---- Stored data

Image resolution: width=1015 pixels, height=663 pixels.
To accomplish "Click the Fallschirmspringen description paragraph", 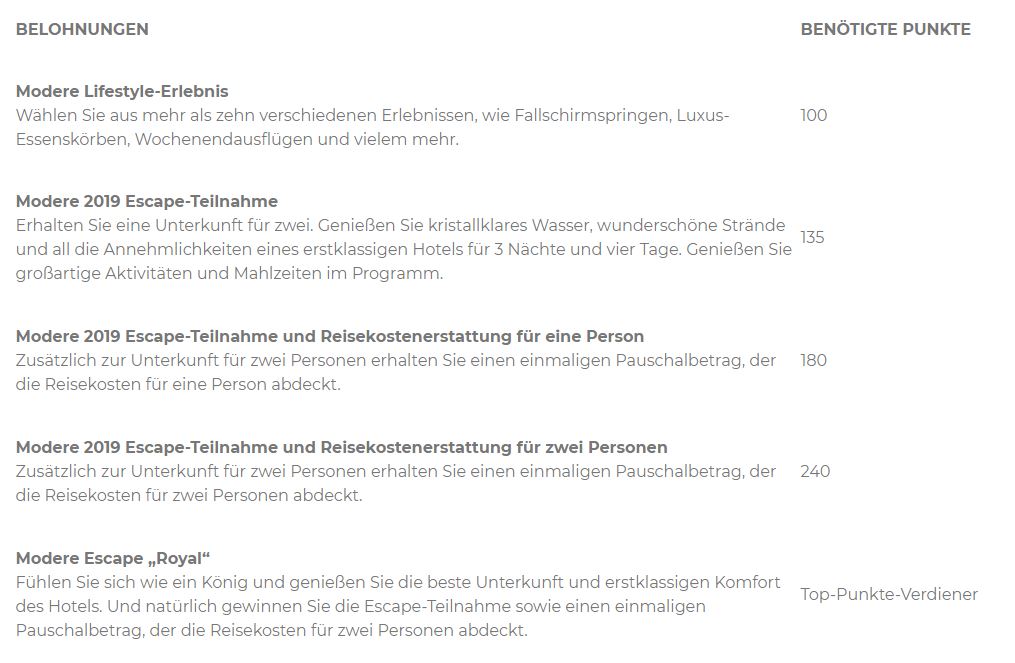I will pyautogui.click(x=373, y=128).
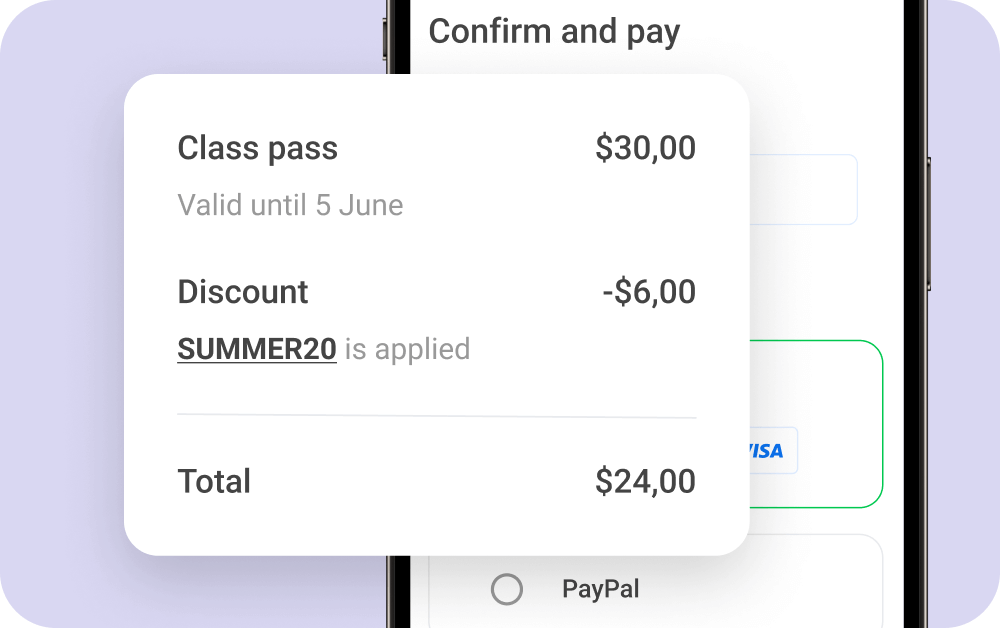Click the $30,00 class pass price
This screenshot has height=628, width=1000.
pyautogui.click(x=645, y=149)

--------
---- Stored data

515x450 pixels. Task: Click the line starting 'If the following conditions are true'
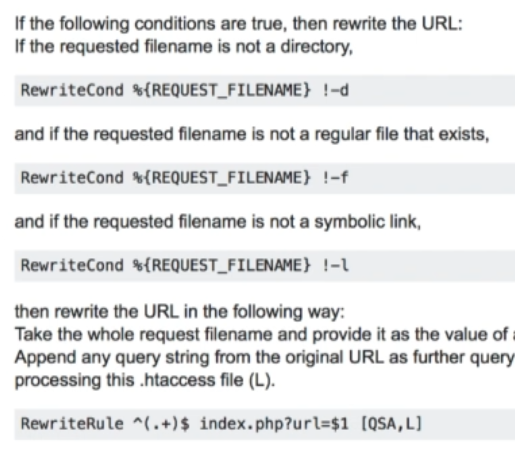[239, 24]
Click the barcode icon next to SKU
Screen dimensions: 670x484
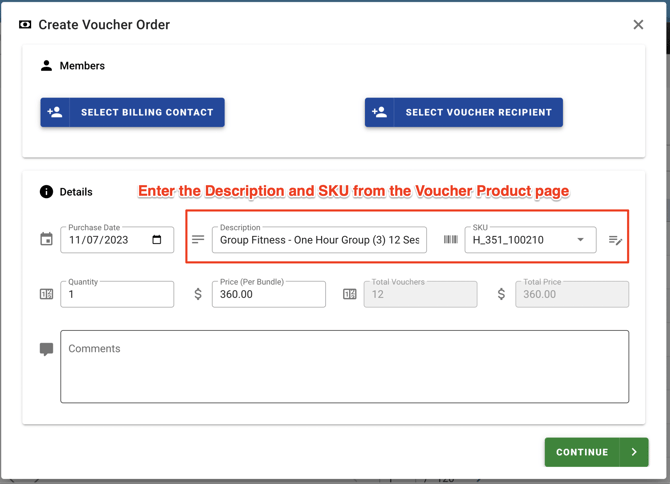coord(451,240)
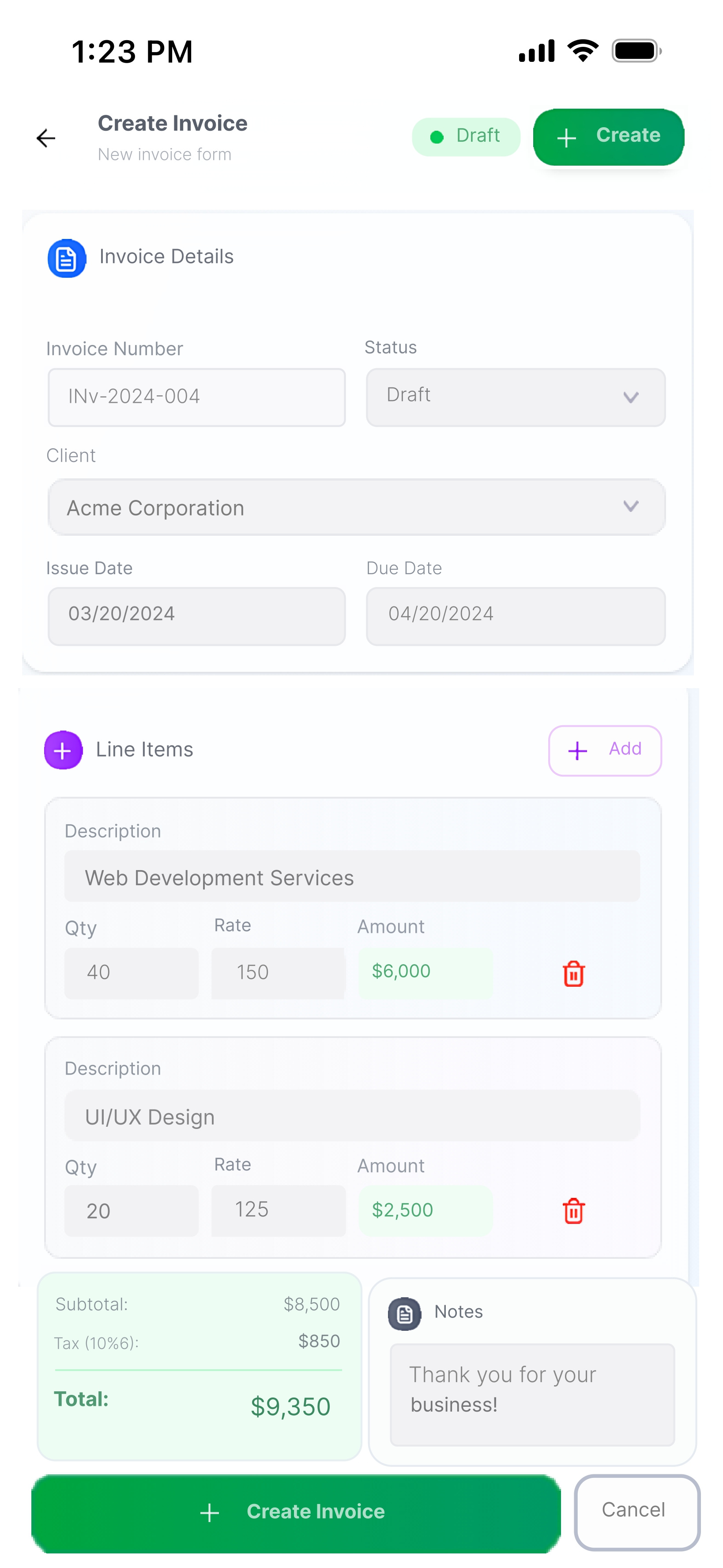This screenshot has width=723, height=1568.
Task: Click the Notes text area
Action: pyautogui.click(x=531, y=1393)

--------

**Set exercise:**
List each line of the records above that contains the word "pixels". Copy every such line in full.

**The output:**
Image resolution: width=1015 pixels, height=663 pixels.
515x450 pixels. Task: Click the line starting 'If the following conditions are true'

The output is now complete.